Virgin is slightly out in front, according to those involved in scrutinising the bids.
If Virgin were to emerge as victor, its consortium would end up owning around two-thirds of the equity – leaving the existing shareholders with a third of the business.
The ball is now in the court of Alistair Darling, the Chancellor.
No deal can be done till he makes up his mind about how long he is prepared to sustain the enormous financial support he has provided - in the form of insurance for depositors and a Treasury-backed loan from the Bank of England of around £24bn.
His actual and potential exposure is well over £40bn.
How long he is prepared to keep that in place has wide ramifications, particularly for shareholders.
If he wanted his money back tomorrow, for example, the bank would go straight into administration under insolvency procedures and the shares would be worth nothing.
If he is prepared to leave the financial prop in place for three years – subject to not falling foul of EU state-aid rules – existing shareholders might recoup some of the losses they’ve incurred.
Now Darling made it crystal clear, in letters to the Public Accounts Committee and the Treasury Select Committee, that protecting shareholders is not on his to-do list in any shape or form.
And he won’t be feeling under any moral obligation to help the ten big investment institutions – hedge funds and more conventional investors – which control more than 50 of the Rock’s stock. It’s caveat emptor for them, Darling would say.

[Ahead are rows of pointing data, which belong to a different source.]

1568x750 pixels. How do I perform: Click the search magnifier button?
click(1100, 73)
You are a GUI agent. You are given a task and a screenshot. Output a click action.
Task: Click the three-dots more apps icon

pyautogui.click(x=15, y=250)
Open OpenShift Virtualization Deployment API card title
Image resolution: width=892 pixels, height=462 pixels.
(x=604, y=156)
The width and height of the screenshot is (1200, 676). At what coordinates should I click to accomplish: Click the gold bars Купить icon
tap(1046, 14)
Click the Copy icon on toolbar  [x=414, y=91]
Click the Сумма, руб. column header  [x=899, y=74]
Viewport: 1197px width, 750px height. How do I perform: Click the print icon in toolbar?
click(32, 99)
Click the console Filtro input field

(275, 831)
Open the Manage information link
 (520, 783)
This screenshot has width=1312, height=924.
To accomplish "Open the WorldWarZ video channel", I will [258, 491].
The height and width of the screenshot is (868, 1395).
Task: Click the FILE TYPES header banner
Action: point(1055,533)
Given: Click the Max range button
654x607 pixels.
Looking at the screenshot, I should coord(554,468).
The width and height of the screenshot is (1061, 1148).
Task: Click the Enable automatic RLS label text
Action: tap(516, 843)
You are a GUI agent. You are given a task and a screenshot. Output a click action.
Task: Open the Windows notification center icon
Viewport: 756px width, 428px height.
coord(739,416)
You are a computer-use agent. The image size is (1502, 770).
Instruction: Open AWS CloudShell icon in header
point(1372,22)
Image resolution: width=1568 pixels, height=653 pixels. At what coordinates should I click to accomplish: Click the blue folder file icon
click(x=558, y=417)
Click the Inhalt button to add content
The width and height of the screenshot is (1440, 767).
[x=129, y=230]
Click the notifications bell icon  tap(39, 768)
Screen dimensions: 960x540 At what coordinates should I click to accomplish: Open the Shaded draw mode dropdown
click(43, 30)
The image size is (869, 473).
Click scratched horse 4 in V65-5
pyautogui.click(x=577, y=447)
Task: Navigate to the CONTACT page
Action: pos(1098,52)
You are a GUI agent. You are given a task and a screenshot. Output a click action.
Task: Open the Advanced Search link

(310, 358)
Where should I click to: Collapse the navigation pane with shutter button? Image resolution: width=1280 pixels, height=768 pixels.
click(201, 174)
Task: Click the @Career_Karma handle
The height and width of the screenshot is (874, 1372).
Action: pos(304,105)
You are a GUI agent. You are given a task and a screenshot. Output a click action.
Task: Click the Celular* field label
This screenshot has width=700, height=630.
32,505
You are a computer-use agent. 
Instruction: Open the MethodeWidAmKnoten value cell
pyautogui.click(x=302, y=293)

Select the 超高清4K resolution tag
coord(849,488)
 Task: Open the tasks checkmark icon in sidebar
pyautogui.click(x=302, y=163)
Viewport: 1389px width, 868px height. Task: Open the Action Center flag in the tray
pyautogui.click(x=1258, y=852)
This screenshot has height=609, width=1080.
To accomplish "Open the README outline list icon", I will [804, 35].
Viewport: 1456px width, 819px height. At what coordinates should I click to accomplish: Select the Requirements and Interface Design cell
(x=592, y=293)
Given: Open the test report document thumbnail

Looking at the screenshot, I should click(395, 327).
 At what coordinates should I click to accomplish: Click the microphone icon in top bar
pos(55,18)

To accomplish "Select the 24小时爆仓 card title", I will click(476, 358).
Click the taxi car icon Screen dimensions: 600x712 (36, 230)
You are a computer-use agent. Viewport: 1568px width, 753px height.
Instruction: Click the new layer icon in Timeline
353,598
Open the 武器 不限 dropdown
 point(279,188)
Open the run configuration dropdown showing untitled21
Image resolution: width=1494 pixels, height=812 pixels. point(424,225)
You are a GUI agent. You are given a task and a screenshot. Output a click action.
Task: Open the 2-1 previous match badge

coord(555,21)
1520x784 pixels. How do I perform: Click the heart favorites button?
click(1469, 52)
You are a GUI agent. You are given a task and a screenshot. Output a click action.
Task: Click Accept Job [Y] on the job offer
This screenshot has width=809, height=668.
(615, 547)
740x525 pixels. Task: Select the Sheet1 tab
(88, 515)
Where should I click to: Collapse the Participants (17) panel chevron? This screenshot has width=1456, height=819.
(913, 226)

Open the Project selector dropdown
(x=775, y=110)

However, some 20 per cent of the Rock is owned by 150,000 small shareholders – many of whom received their stakes as payment for their previous de facto interest in the Rock as a mutual building society.
They are not, on the whole, experienced investors. Few of them had any inkling of the risks of equity. And for many the shares were an important retirement nest-egg.
Could Darling really contemplate wiping them out, even if it’s his official responsibility not to subsidise them with taxpayers’ money?
It is a potential nightmare for him.
And here’s what complicates matters.
He said during and after the run on Northern Rock that the bank is solvent.
As much as anyone, therefore, he is responsible for giving hope to small shareholders.
The political backlash were he now to dash that hope would be something to behold.